That's also true, right?
So in other words...
Elisha and Elijah are, you know, Elisha is a precedent of John the Baptist.
Elisha is a precedent of Jesus.
And in fact, the sort of meanings of the name Elisha and Jesus are similar.
So they're clearly kind of linked figures.
And it's actually made explicit in the New Testament.
They do the same miracles.
Many of the same miracles are about the laughter.
Yeah, and some of the miracles are kind of references to, like, so in other words, the crossing, and Joshua would be another example, Joshua crossing the Jordan, right?
So Jesus' baptism in the Jordan becomes a kind of reference to Joshua's crossing of the Jordan.
But of course, Elisha and Elijah also cross the Jordan, right?
The biggest one really is Jesus as Joseph, as Messiah, son of Joseph, because they get the template for Jesus that he's rejected by his brothers, sold by his brother Judas, which represents the Jews, into slavery, and then he rises up to rule over the Gentile Empire, which is Egypt.
Yeah, I mean, Joseph is also taken from the Hebrew Bible.
So his father is also taken from the Hebrew Bible.

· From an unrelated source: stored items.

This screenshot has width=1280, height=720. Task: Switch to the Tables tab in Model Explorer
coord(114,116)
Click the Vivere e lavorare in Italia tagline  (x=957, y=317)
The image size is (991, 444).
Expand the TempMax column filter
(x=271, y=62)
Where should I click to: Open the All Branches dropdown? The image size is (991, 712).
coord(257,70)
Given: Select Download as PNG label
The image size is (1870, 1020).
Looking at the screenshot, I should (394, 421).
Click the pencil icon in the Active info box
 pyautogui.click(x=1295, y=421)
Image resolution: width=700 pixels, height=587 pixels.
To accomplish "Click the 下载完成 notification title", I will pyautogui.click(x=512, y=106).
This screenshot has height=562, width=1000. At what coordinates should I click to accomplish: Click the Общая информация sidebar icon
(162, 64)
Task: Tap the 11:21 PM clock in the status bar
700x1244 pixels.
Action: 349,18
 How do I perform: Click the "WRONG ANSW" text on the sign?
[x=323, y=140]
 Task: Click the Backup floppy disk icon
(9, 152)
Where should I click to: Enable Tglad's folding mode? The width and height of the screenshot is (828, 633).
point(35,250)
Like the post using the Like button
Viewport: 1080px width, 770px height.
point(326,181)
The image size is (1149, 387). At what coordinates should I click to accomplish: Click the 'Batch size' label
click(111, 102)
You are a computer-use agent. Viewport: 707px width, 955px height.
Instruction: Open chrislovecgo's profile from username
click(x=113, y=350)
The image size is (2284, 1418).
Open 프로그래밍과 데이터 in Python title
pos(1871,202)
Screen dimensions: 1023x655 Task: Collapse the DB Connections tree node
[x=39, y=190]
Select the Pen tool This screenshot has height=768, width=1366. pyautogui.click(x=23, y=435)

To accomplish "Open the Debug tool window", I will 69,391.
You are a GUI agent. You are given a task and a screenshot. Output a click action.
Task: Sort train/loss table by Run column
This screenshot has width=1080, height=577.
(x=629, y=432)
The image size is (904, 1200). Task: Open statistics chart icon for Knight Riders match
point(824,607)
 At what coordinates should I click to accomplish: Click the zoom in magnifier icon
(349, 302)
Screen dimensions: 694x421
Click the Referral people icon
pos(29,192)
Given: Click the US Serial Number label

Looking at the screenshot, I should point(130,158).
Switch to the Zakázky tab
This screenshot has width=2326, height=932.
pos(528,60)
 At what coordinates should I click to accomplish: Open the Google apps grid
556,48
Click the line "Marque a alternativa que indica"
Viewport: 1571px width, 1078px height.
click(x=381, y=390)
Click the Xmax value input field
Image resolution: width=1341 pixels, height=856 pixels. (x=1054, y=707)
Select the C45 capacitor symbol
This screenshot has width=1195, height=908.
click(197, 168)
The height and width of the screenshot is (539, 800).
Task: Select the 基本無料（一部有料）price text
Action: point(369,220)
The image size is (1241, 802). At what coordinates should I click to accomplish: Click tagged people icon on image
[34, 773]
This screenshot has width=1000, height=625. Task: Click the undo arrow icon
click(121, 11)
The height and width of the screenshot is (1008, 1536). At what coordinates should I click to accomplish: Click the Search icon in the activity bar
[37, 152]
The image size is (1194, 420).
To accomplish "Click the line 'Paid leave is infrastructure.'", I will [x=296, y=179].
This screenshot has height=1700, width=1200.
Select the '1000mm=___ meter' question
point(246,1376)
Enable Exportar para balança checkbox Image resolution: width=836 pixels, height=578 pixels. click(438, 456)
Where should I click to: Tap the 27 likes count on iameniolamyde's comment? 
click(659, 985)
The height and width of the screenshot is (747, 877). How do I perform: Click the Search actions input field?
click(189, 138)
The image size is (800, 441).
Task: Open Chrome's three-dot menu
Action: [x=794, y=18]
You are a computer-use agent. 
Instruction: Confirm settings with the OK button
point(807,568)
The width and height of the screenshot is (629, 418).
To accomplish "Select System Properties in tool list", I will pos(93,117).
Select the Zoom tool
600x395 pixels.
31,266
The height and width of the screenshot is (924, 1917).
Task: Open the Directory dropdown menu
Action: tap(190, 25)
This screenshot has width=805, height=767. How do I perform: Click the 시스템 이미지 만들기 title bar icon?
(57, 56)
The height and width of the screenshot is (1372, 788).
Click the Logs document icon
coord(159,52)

That's definitely the case as well.
So I don't, I mean, I recognize all that in my work as well.
So I'm not disputing that.
But what I'm saying, though, is that there is evidence in the ancient world, the ancient mythographers were basically saying that, you know, Bacchus is the same as Yahweh.
Yahweh is Typhon.
Yahweh is Saturn.
You know, this is what the ancient mythographers were saying.
El from Canaan, Canaanite El.
Yeah, El in Kronos, right?
Yeah.
So my thing, and I'm arguing that, you know, because Jews are kind of symbolized and symbol intelligent people, that more likely it would seem that the kind of, these cults are growing, you know, in the way that Judaism, or rather Christianity grows from Judaism.
We could say like the cult of Saturn or the cult of Vulcan, and Vulcan would be another example too, is that Judaism is kind of growing from these earlier cults, right?
But at the same time, they're kind of shedding their skin.
So that's the argument that I make in the book, and you'll have to read it to be convinced of it, I suppose.
But I will, and I certainly can go into examples on this call.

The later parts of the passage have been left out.